───── DATA FOR ANALYSIS

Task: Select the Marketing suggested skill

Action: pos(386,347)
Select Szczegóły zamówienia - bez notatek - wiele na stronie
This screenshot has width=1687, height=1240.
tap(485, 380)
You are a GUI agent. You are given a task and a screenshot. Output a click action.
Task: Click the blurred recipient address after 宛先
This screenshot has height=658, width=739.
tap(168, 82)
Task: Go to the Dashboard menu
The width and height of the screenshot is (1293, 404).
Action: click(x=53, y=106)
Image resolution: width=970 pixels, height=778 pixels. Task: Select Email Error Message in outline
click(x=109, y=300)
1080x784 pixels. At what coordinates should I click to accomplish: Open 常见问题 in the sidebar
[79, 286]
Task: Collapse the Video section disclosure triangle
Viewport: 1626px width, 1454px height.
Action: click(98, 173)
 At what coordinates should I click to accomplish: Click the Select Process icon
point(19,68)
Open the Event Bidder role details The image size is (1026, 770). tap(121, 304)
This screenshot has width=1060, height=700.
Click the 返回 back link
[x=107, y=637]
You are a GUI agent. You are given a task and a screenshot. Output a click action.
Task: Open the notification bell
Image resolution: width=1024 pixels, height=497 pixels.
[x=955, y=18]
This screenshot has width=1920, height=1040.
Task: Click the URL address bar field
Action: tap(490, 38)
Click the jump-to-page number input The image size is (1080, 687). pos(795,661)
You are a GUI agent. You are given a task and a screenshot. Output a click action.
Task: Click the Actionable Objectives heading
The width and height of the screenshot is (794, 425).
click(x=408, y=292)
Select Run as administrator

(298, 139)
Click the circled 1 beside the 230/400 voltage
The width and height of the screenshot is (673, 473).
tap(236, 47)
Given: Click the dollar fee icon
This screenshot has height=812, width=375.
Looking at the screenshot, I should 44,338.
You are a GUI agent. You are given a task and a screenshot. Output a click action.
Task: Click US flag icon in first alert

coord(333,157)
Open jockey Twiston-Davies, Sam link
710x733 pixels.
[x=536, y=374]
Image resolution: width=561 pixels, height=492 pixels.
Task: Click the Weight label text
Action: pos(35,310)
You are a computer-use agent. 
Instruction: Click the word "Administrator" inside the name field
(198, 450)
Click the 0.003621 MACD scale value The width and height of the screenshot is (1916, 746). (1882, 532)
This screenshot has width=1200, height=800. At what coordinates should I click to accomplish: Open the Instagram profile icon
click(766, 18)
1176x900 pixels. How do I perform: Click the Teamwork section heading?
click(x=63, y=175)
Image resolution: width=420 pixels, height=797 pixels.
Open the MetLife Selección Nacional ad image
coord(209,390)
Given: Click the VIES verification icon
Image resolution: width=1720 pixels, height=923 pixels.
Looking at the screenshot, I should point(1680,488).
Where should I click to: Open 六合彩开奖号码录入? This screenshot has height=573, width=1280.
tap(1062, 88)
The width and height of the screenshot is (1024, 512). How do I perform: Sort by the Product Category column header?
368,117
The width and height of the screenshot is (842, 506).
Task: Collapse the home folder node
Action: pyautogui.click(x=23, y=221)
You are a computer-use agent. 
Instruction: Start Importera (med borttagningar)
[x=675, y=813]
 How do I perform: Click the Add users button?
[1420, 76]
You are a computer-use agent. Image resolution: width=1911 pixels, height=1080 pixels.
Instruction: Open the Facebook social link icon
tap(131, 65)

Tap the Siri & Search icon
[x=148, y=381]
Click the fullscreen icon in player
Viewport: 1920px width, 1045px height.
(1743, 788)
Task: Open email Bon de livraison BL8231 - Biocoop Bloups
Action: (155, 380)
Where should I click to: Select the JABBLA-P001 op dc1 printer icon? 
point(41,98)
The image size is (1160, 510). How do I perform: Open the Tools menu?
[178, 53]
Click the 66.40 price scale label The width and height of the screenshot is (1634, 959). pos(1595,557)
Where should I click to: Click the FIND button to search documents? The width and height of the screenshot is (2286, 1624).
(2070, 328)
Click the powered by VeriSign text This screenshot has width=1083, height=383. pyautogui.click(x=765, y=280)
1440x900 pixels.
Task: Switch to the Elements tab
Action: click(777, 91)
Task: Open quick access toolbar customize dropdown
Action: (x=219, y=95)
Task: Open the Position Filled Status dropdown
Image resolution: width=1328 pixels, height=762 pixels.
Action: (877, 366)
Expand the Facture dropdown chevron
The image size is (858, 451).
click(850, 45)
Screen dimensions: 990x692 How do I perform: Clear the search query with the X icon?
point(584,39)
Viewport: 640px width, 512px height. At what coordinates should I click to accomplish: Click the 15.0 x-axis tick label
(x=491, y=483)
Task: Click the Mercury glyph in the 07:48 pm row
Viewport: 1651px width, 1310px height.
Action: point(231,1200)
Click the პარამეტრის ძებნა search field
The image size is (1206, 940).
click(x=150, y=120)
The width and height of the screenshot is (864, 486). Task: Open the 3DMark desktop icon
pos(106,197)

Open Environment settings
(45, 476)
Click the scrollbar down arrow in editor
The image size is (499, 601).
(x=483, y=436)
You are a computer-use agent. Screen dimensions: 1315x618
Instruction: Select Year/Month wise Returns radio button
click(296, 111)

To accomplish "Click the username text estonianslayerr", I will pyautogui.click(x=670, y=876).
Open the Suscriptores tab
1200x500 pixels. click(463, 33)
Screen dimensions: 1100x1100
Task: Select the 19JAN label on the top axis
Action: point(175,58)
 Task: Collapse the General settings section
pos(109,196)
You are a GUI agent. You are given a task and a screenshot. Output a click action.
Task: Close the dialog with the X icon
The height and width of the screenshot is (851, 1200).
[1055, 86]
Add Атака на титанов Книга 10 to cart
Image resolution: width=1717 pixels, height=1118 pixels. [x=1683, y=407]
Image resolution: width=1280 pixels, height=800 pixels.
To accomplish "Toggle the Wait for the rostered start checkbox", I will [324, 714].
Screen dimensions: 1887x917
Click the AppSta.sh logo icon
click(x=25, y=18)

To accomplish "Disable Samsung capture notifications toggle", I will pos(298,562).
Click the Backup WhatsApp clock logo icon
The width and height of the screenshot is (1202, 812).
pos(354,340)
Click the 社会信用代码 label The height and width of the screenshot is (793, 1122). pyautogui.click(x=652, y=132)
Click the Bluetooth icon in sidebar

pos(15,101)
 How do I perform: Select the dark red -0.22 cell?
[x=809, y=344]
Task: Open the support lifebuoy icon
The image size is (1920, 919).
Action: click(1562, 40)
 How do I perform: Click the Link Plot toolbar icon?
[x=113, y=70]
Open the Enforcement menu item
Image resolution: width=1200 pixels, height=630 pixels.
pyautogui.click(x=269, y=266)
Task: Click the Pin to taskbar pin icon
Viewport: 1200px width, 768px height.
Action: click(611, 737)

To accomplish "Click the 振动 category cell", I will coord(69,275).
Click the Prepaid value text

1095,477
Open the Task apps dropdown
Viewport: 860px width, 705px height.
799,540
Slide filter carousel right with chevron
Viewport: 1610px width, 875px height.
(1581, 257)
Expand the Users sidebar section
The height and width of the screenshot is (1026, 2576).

──────────

Lines of the material may hold the string "chevron". Copy each one that does.

Expand the Facture dropdown chevron
Slide filter carousel right with chevron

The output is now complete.